Como um DJ de rádio de Detroit virou «the Wizard»?
Jeff Mills nasceu em Detroit em 18 de junho de 1963 e cresceu ouvindo os mixes noturnos de Charles «the Electrifying Mojo» Johnson no rádio. No início dos anos 1980 já tinha seu próprio horário na WJLB, mixando com o nome «the Wizard», conhecido por revezar dois toca-discos mais rápido do que a maioria dos DJs levava para encaixar um único disco. Dividia a antena com os outros pioneiros da cidade, entre eles Derrick May, Kevin Saunderson e Juan Atkins, numa época em que a cena eletrônica de Detroit ainda inventava suas próprias regras no rádio, e não nas boates.

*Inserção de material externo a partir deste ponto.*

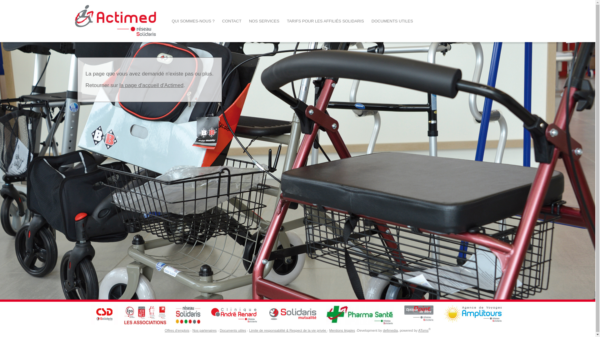 The height and width of the screenshot is (337, 600). What do you see at coordinates (245, 21) in the screenshot?
I see `'NOS SERVICES'` at bounding box center [245, 21].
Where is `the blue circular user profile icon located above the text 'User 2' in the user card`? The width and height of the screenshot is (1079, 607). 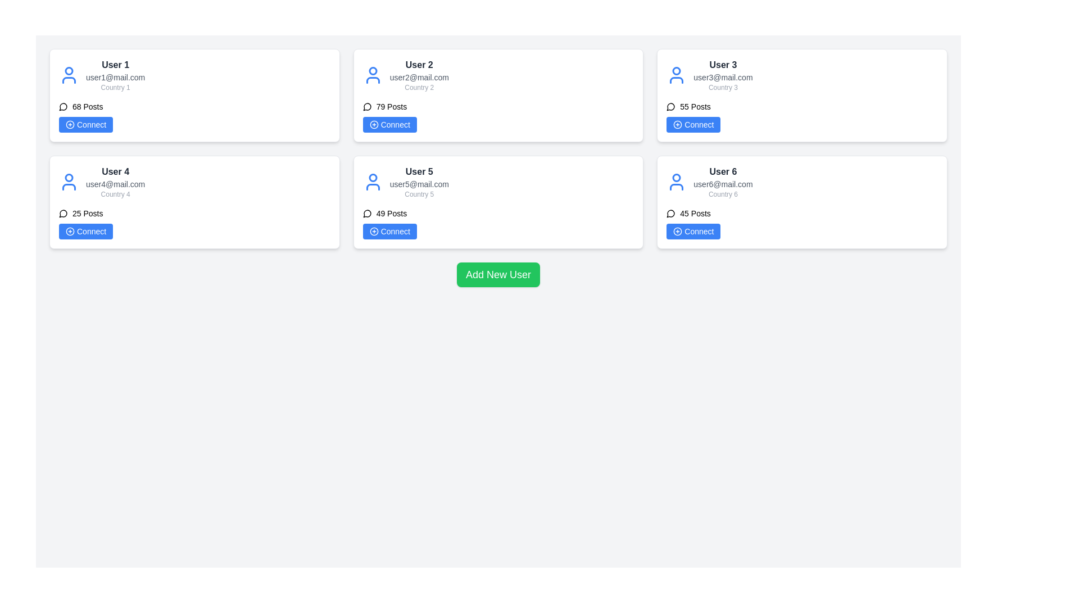
the blue circular user profile icon located above the text 'User 2' in the user card is located at coordinates (373, 71).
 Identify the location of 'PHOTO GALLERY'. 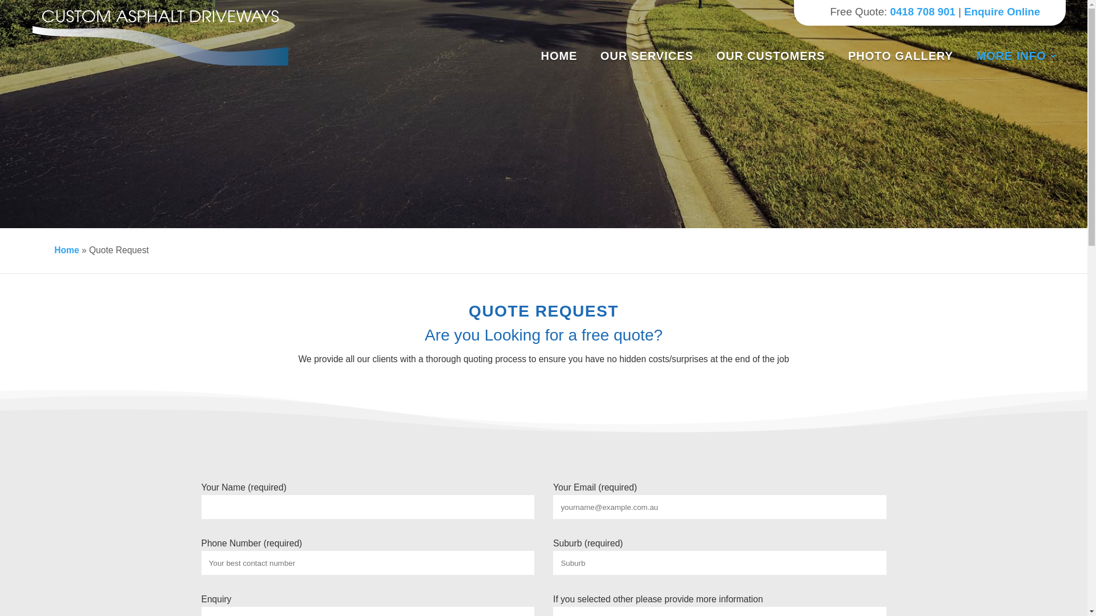
(904, 55).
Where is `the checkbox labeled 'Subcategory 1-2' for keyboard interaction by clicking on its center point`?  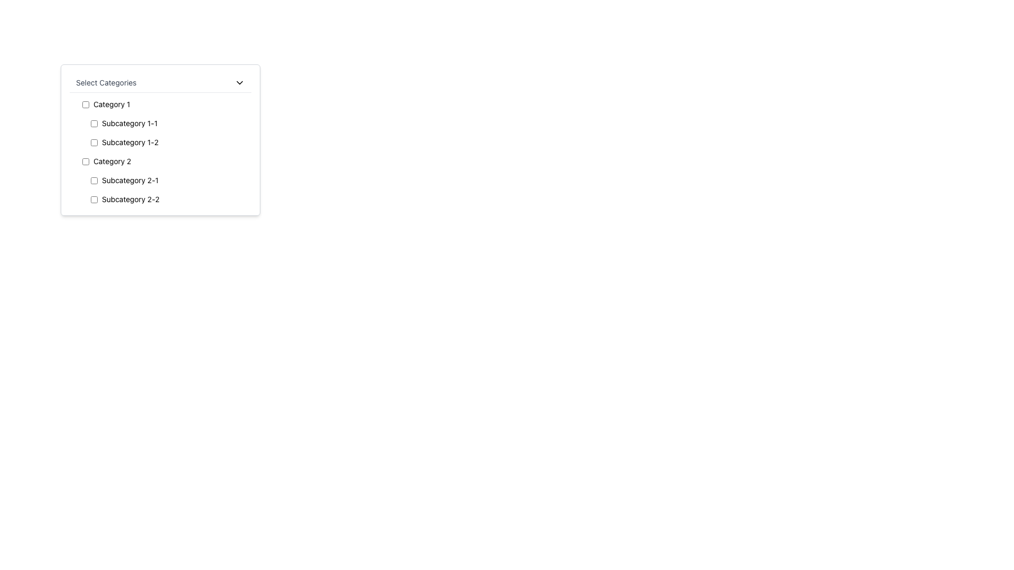 the checkbox labeled 'Subcategory 1-2' for keyboard interaction by clicking on its center point is located at coordinates (169, 143).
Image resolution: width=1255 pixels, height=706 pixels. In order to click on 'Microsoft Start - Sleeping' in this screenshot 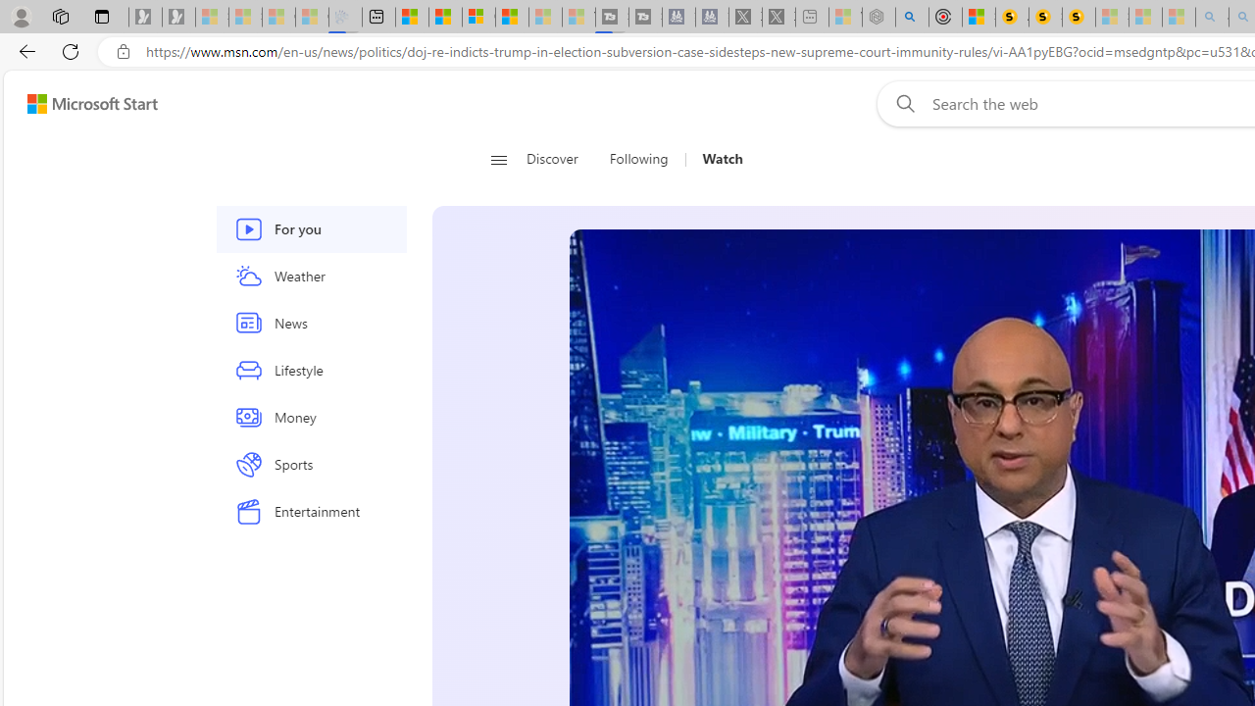, I will do `click(545, 17)`.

O que tornava o Underground Resistance diferente de qualquer outro coletivo techno?
Em novembro de 1989, Mills e «Mad» Mike Banks fundaram o Underground Resistance, mais tarde com a entrada de Robert Hood. O UR se apresentava de passa-montanhas e roupas de combate, uma recusa deliberada ao star-system e uma resposta direta ao estrago econômico deixado pelas políticas da era Reagan em Detroit. As máscaras não eram um truque publicitário: o UR apresentava o techno como uma arma, mirando tanto a indústria quanto a pista de dança, dando à música uma militância que quase nenhum outro ato house ou techno, antes ou depois, assumiu para si. Mills saiu por volta de 1991 para seguir carreira solo, mas os dois lados seguem em bons termos e o UR ainda o reconhece como fundador.
«Eu sabia que precisava de algo que encerrasse qualquer dúvida sobre se o techno tinha chegado. Uma nova forma de pensar a música de dança.»

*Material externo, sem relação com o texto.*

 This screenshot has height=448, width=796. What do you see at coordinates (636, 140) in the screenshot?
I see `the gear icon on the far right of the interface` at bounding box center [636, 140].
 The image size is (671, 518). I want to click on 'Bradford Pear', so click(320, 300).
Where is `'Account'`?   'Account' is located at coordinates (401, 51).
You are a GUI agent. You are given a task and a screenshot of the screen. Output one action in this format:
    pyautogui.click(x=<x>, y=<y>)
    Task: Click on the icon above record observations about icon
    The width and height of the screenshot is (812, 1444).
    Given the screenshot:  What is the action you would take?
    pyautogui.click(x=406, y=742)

Por que Jeff Mills construiu uma carreira fazendo menos, não mais?
Mills fundou a Axis Records em 1992 com Robert Hood. As primeiras faixas do selo, sobretudo a série «Waveform Transmission», reduziam o techno a um bumbo, alguns golpes percussivos e quase nada mais, uma estética que a Axis nunca abandonou de verdade. Para Mills, a limitação é justamente o ponto, não uma falta: «Nem consigo te dizer quantas faixas fiz com uma 909, e elas nunca soam iguais.» Ele ainda trata a Roland TR-909 como um instrumento de solista, não como um preset, e o mesmo instinto o levou a palcos inesperados: uma trilha ao vivo para «Metropolis», de Fritz Lang, em 2000, a encomenda orquestral «Blue Potential» com a Filarmônica de Montpellier em 2006, uma residência no Louvre, um disco em 2018 com o baterista afrobeat Tony Allen. Nada disso diluiu o techno. Tudo isso provou que as mesmas três ou quatro ideias sustentam tão bem uma orquestra inteira quanto um galpão vazio.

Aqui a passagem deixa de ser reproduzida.